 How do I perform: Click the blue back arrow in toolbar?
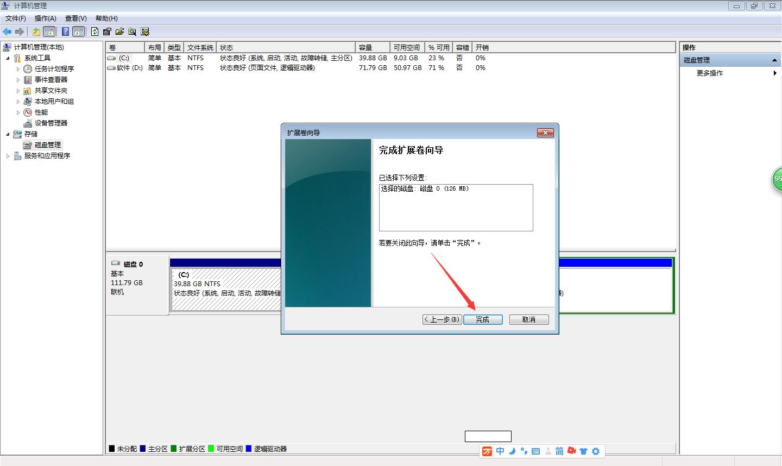[7, 32]
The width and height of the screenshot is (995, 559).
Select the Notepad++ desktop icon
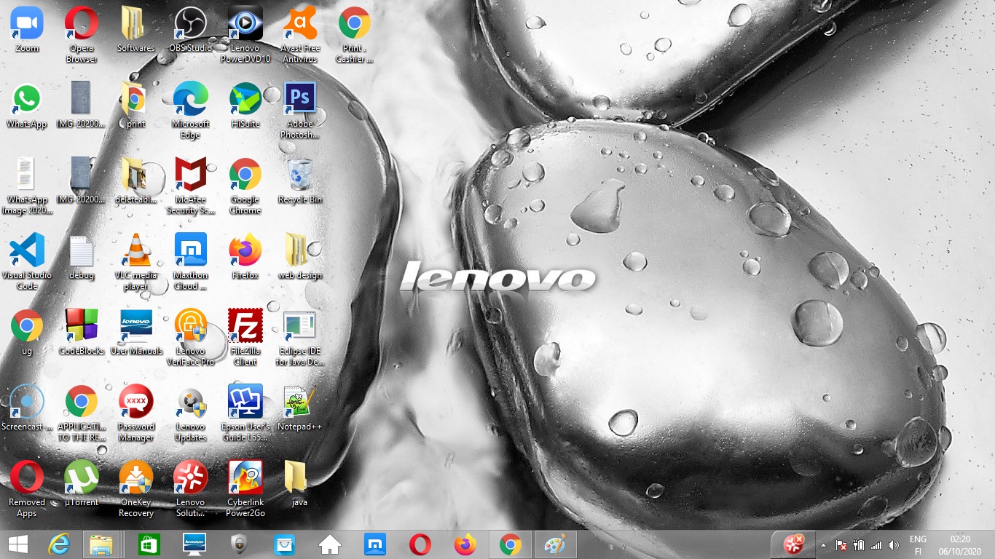(299, 403)
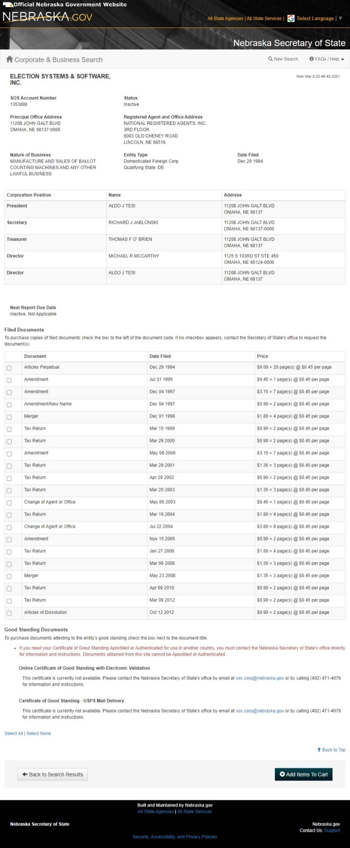Click the New Search magnifier icon
This screenshot has width=350, height=848.
270,59
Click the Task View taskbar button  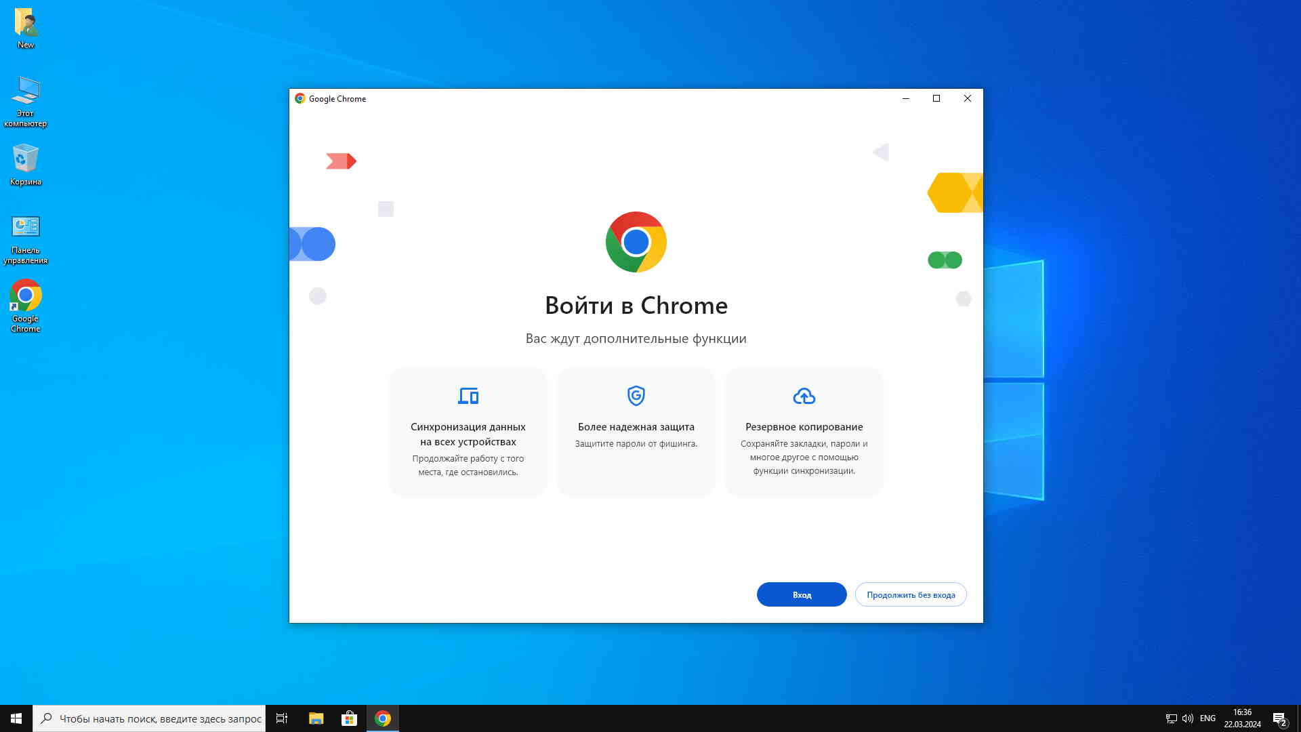282,718
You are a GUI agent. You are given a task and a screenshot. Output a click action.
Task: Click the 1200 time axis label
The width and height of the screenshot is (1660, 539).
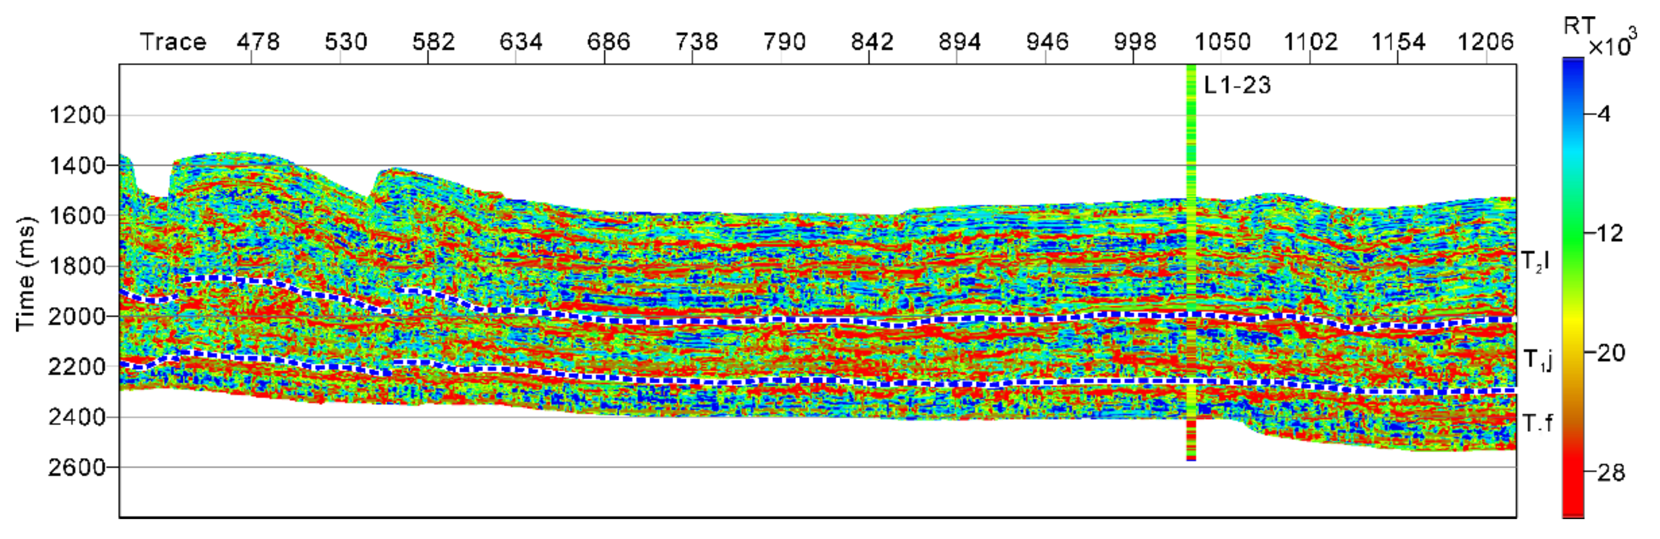click(77, 115)
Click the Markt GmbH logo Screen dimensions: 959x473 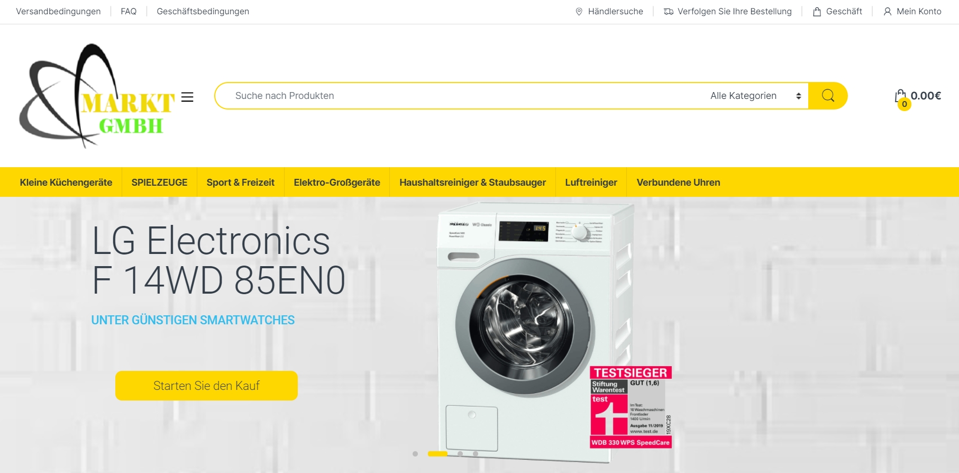coord(97,96)
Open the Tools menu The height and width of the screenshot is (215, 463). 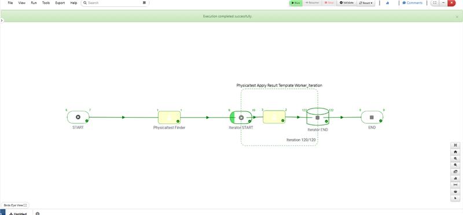pos(46,3)
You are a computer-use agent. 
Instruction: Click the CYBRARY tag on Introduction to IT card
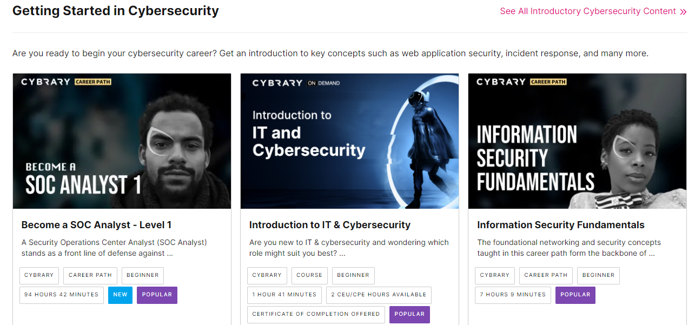coord(267,275)
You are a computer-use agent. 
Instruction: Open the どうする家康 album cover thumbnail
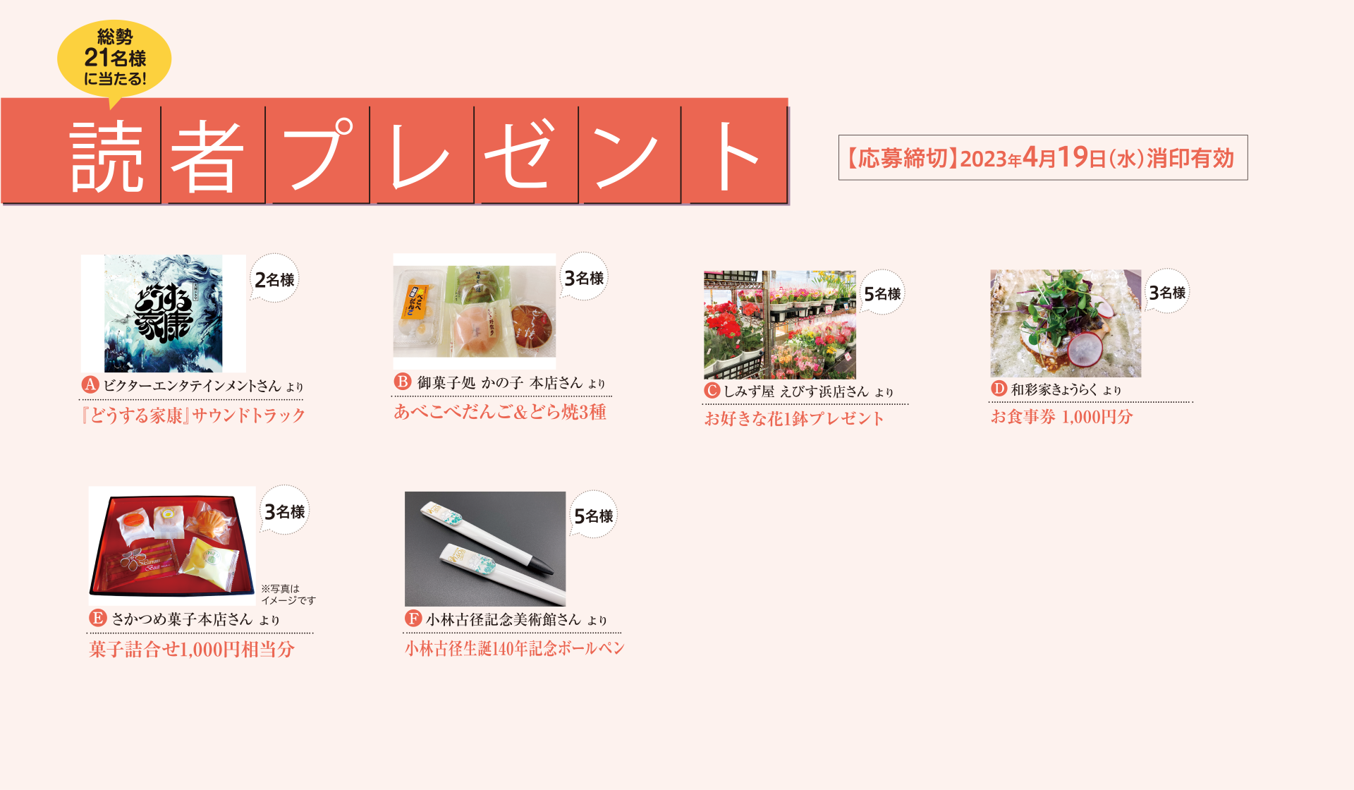point(164,313)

* * * *

**Task goal:**
Pick out every line in the material above that contains the word "Instruction", and copy each of those lines. Upper and lower case must match.

**Completed exercise:**
Instruction: Click the CYBRARY tag on Introduction to IT card
Instruction: Open the どうする家康 album cover thumbnail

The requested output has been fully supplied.